La création d'une boîte à outils managériaux était une idée très attrayante au départ. Le sentiment que les subordonnés sont bien équipés pour prendre les bonnes décisions diminue l'incertitude de la direction. Si un outil est omis, il est additionné au fur et à mesure et les modèles sont constamment mis à jour. Ainsi, les managers passeraient beaucoup moins de temps dans les réunions puisqu'ils auraient recours à des outils nouveaux, pratiques, basés sur l'action.

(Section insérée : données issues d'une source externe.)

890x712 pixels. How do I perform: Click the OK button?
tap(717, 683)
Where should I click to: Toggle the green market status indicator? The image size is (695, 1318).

Mais si seulement ça pouvait marcher! Les entreprises auraient installé ces outils dans des PC, licencié les cadres de compétence moyenne et recruté les diplômés des grandes écoles pour résoudre leurs problèmes. Les communications internes ne seraient plus d'une grande utilité à ce moment-là, le travail en groupe n'existerait plus et les opérations routinières nécessiteraient beaucoup moins de temps. Autrement dit, il n'y aurait plus à réfléchir sur les problèmes et les opportunités managériaux.
Aujourd'hui, l'idée ne semble plus aussi tentante. Le management ne peut être fondé sur la découverte de solutions miracles; il doit viser la création des conditions opportunes pour aider les employés à accomplir leurs objectifs professionnels. Il doit également encourager, guider et développer des processus d'apprentissage. En réalité, aucun système, aussi efficace soit-il, ne peut remplacer les managers.
La boîte à outils s'appuie sur le principe que les dirigeants d'entreprise peuvent générer des solutions instantanées pour résoudre leurs problèmes, quelle que soit la nature de ces problèmes. Mais un outil ne peut pas fonctionner correctement si on ne sait pas d'emblée à quoi il peut servir.
Un marteau est conçu pour fixer des clous et un tournevis pour serrer des vis. La capacité d'analyser et de faire une synthèse n'est pas liée à l'utilisation de ces outils, mais à l'éducation reçue auparavant. Si les managers ne saisissent pas bien les relations de causalité d'une situation donnée, ils ne sauraient pas se servir convenablement des outils mis à leur disposition. C'est un peu comme si l'on essaie de clouer un vis avec un marteau, le bois risque d'être abîmé. De même, un manager qui utilise le mauvais instrument managérial ne peut pas prendre les meilleures décisions.
Les formules existent depuis longtemps et ne constituent pas toujours la meilleure solution. Exemple, lorsque le gouvernement de Reagan a choisi d'adopter "l'économie de l'offre"(1), le déficit budgétaire s'est accentué de plus de 2.000 milliards de Dollars dans l'espace de 12 ans.
L'application aveugle des formules peut être incroyablement dangereuse.
Elles empêchent les managers de réfléchir sur les situations qu'ils affrontent, et posent des obstacles devant l'entreprise qui souhaite cultiver une culture d'apprentissage. Une formule n'est finalement qu'un mauvais substitut à la réflexion.

Majda BEKIRANE

(1) Elle repose sur l'élargissement de l'assiette fiscale avec un taux d'imposition minimal.